The Lazy Gardener

Spring has sprung and if you aren’t living in an apartment it’s time to take a look at your garden if you have one. Gardening was my Dad’s pastime and he used to love it spending most of his weekends out in our backyard picking weeds and planting flowers. For me, I’ve discovered that while I’m good at landscaping I pretty much suck at gardening.

Before we lived here the wife and I lived in a house we rented near the beach. We didn’t really have a garden there because our landlord lived in a cottage house in the back so we focused on houseplants. We bought several and they did quite well because they were easy to take care of. We had this one that we bought called an aeonium that was a small succulent that I think we paid $1.99 for that sat on our windowsill and was basically forgotten for several years. When it came time to move we were pulling all our stuff together and found it sitting on the windowsill. It was still alive, barely. It hadn’t grown at all sitting in a small dry clump of dirt, but we decided to bring it with us.
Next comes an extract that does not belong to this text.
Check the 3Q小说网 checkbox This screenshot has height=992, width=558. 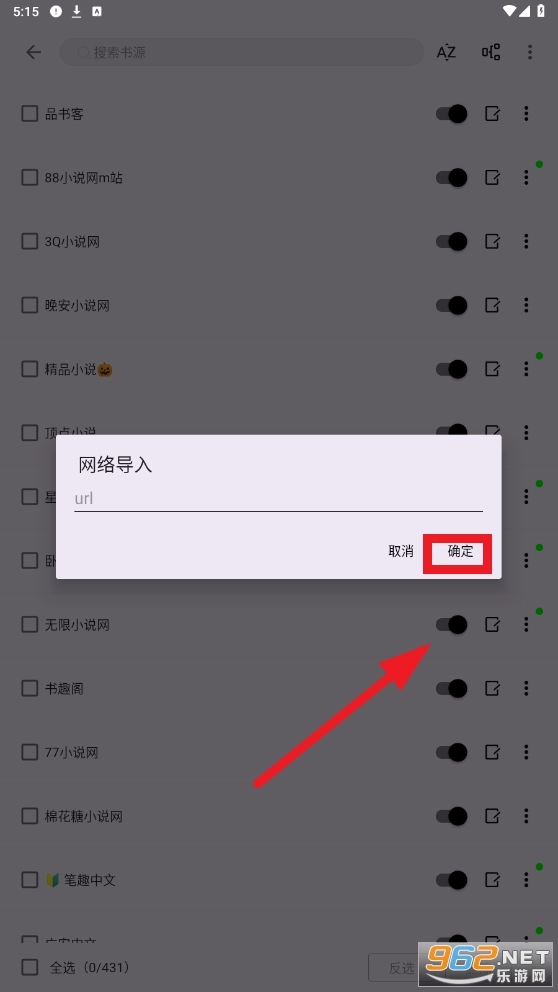30,241
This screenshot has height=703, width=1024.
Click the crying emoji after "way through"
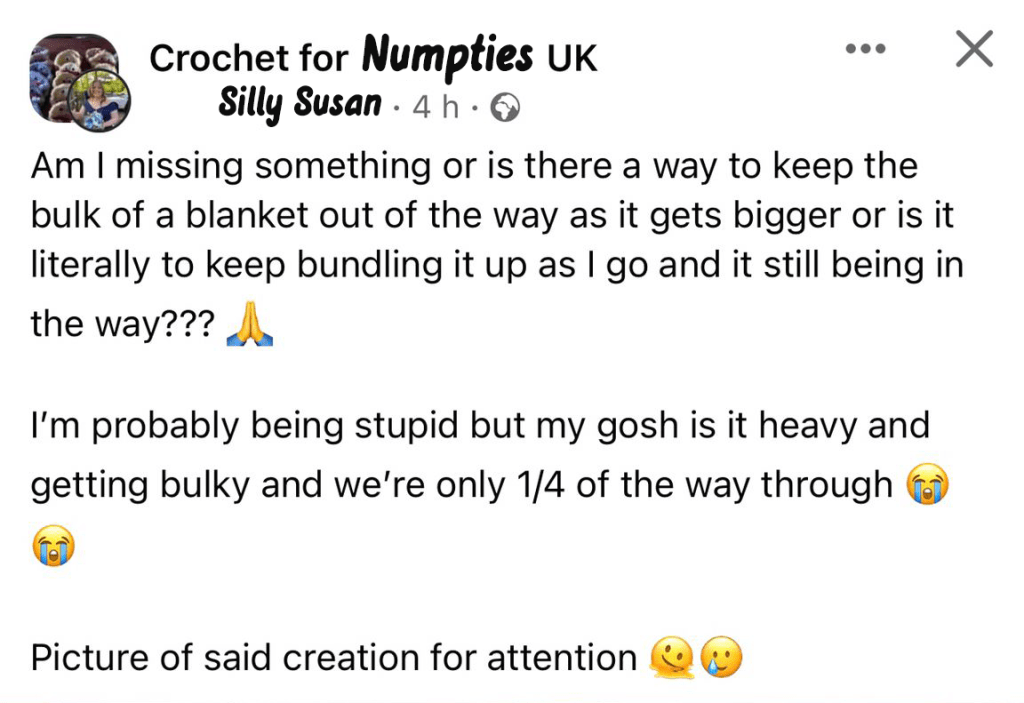pos(926,485)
Oddly enough for some strange reason, probably that we didn’t have as much room in the house my wife got the idea of sticking it outside. Within a a month it had become twice the size it was when we got it [about 3″] within 6 months it was over 3′ tall and had to be transplanted several times. We had it in such a large pot that on windy nights we would find that it had blown over and a piece had broken off. We have a terraced backyard with brick bulkheads filled with dirt so for the hell of it I stuck the broken off piece in the dirt. It grew. The bulkhead planters my Dad used to plant annual flowers in and that wasn’t something I wanted to get into dropping money into every year.

We bought a few more of the small aeoniums and planted them in the bulkheads and watched them grow. When they flower they keep their flowers for a month or two. The best part about them is they are truly a plant for the lazy gardner. If you water them, they grow. If you don’t water them, they grow. They can take direct sun or shade. They don’t have any pests or plant diseases like my roses out in front are constantly attacked by. They just sit there and make your yard look nice without any hassle. If you want to take a vacation somewhere for a month or two, go ahead they’ll be fine when you come back. If they start getting too big, lop off the big pieces and stick them in the ground.

Very few people around me have gardens anymore. The lawns in front are dried up and the backyards are usually dirt overgrown with weeds. A backyard like that isn’t a place you want to bring your friends out to when you have a nice day and want to have a barbecue. You can have a home that looks like a million dollars on the inside, but if the outside looks like a garbage dump it’s just wasted space. We used to have lawn on one of the terraces in the back, but it was too much of pain for my Dad to mow so he let it go and it became just dirt. I bought some landscape fabric and covered everything up and covered it with small blue river rock and made a pathway with red lava rock to the stairs down to the next terrace. We still get weeds every once in awhile, but they’re just easier to get rid of. We took what used to be the flower beds on either side and added in aeoniums and jade plants which also don’t have a care about San Francisco weather. I can’t even remember the last time I bothered to water outside. We do have two camellia bushes that were planted long before I was born so they probably have roots tapping into some underground lake at this point in time.

If you have a garden, put it to use. Drop some landscape fabric and toss some river rock and plant some aeoniums or jade plants and you’ll definitely bring up the value of your house. Please don’t use it to run your clotheslines to hang your nasty old granny panties out to dry like our neighbors do.